Bruce Dawson-Scully, Chief Executive Officer of WeedMD, said, “WeedMD was founded on the principles of product and patients first. Our goal since inception has been on procuring world class genetics, cultivating premium medical cannabis, and delivering it with best-in-class service to our valued patient base. We look forward to the next step in WeedMD’s journey by merging with Hiku, a complimentary group that furthers our mission by bringing our focus and passion into a more robust platform. Having access to brands and a growing retail footprint to execute on our growth plan together with our cultivation and existing medical expertise is intended to ensure significant benefits to our shareholders and expected to present significant upside as Canada marches towards legalization.”

Hiku has built a portfolio of engaging cannabis brands, immersive retail experiences and handcrafted cannabis production. Hiku's Tokyo Smoke retail banner was awarded Brand of the Year at the 2017 Lift Cannabis Awards. In February 2018, Tokyo Smoke, Hiku’s wholly owned subsidiary, was awarded one of only four conditional master licenses for cannabis retail in Manitoba, an important milestone in Hiku’s Canada-wide cannabis retail expansion plans.

With a retail footprint led by Tokyo Smoke, cannabis production through DOJA’s ACMPR licensed facility, and Van der Pop’s female-focused educational platforms, Hiku houses a portfolio for cannabis in Canada’s adult-use market. WeedMD operates a 26,000 square foot indoor facility with over 1,500 kg of current production capacity and is fully funded for a large-scale production expansion of a 14-acre greenhouse on a 98-acre property representing the possibility for an increase to more than 50,000 kg of capacity upon completion of its 610,000 square foot greenhouse expansion. The combined companies create a brand-focused retail business with the ability to provide product quality and selection on par with the retail experience itself.

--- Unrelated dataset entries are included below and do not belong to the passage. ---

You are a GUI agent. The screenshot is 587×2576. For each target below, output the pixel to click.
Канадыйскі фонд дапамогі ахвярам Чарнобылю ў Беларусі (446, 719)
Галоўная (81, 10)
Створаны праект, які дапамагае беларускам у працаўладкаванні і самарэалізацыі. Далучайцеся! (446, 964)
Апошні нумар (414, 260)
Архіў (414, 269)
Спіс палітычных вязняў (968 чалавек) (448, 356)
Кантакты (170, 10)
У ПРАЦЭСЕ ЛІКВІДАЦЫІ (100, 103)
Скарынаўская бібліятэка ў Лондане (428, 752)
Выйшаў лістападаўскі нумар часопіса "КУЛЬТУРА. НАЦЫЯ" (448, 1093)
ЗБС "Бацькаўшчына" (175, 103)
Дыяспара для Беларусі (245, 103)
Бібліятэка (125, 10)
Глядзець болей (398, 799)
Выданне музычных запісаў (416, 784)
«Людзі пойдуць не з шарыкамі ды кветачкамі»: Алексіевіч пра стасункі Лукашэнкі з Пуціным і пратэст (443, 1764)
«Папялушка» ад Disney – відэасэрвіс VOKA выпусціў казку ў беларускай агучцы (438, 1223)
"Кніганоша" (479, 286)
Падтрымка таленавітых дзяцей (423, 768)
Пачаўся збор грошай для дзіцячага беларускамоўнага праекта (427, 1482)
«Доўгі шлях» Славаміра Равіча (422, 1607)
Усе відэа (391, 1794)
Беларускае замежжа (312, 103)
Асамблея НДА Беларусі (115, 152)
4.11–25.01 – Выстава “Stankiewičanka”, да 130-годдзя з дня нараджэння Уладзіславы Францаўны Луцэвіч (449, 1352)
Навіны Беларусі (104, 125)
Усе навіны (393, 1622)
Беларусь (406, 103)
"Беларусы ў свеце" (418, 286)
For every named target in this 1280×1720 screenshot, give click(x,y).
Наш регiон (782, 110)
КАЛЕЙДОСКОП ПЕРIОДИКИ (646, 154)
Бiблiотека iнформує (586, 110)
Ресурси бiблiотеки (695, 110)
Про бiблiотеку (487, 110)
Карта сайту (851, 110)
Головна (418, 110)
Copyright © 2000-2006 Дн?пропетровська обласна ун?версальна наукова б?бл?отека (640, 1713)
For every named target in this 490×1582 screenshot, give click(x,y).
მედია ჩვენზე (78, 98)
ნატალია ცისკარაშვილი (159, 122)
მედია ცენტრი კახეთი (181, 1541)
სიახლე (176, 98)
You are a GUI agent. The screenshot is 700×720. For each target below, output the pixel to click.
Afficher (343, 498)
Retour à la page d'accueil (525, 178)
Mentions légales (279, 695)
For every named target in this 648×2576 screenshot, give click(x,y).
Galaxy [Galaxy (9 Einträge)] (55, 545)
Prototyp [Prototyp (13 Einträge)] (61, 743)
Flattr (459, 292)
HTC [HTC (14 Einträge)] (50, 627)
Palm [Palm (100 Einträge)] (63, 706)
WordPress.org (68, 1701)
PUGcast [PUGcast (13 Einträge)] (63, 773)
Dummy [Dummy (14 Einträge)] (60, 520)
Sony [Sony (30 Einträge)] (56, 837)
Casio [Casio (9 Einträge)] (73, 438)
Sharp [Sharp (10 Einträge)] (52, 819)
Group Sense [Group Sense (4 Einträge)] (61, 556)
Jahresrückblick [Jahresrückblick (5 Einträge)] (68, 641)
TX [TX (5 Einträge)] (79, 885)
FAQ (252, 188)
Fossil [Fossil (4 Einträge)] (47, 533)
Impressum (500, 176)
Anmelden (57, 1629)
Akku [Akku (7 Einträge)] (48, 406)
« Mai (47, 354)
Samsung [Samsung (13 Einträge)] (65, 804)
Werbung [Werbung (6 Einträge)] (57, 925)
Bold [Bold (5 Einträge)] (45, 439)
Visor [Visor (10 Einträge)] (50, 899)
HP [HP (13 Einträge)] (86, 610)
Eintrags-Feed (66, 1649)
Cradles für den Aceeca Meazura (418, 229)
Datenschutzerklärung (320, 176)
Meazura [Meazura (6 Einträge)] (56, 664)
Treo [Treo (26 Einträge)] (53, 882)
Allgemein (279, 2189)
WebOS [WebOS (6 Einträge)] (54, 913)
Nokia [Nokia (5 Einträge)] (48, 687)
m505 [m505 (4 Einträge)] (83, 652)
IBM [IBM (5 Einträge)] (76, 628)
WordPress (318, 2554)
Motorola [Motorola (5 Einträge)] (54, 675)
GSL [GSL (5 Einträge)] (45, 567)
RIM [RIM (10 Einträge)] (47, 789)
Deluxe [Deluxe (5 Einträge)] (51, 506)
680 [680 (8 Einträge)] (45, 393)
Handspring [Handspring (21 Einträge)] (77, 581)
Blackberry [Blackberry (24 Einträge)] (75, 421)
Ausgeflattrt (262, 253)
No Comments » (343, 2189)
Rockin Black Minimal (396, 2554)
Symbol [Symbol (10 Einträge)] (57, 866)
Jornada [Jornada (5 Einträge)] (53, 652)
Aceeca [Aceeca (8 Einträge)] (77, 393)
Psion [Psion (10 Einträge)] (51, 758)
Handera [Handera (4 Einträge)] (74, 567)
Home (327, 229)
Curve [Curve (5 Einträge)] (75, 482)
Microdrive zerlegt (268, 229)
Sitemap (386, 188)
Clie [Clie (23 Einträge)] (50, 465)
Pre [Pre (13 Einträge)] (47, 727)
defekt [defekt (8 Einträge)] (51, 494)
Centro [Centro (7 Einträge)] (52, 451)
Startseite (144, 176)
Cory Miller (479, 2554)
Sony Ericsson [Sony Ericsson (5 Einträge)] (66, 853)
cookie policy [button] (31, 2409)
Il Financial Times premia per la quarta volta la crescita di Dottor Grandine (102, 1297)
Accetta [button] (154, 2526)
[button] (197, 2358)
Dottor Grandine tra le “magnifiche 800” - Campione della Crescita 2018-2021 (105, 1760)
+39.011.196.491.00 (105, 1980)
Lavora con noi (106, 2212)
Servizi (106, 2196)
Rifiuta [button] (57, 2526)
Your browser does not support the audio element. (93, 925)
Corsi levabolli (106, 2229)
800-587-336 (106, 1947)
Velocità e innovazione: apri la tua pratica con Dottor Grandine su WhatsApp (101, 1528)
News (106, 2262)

Further information regarding the Transaction will be included in WeedMD’s information circular that WeedMD will prepare, file and mail in due course to its shareholders in connection with the annual and special meeting of WeedMD shareholders to be held to consider the Transaction. All WeedMD shareholders are urged to read the information circular once it becomes available as it will contain additional important information concerning the Transaction. The Arrangement Agreement will be filed on the SEDAR profiles of Hiku and WeedMD on the SEDAR website at www.sedar.com. A copy of the transaction presentation will be available online at www.hiku.com.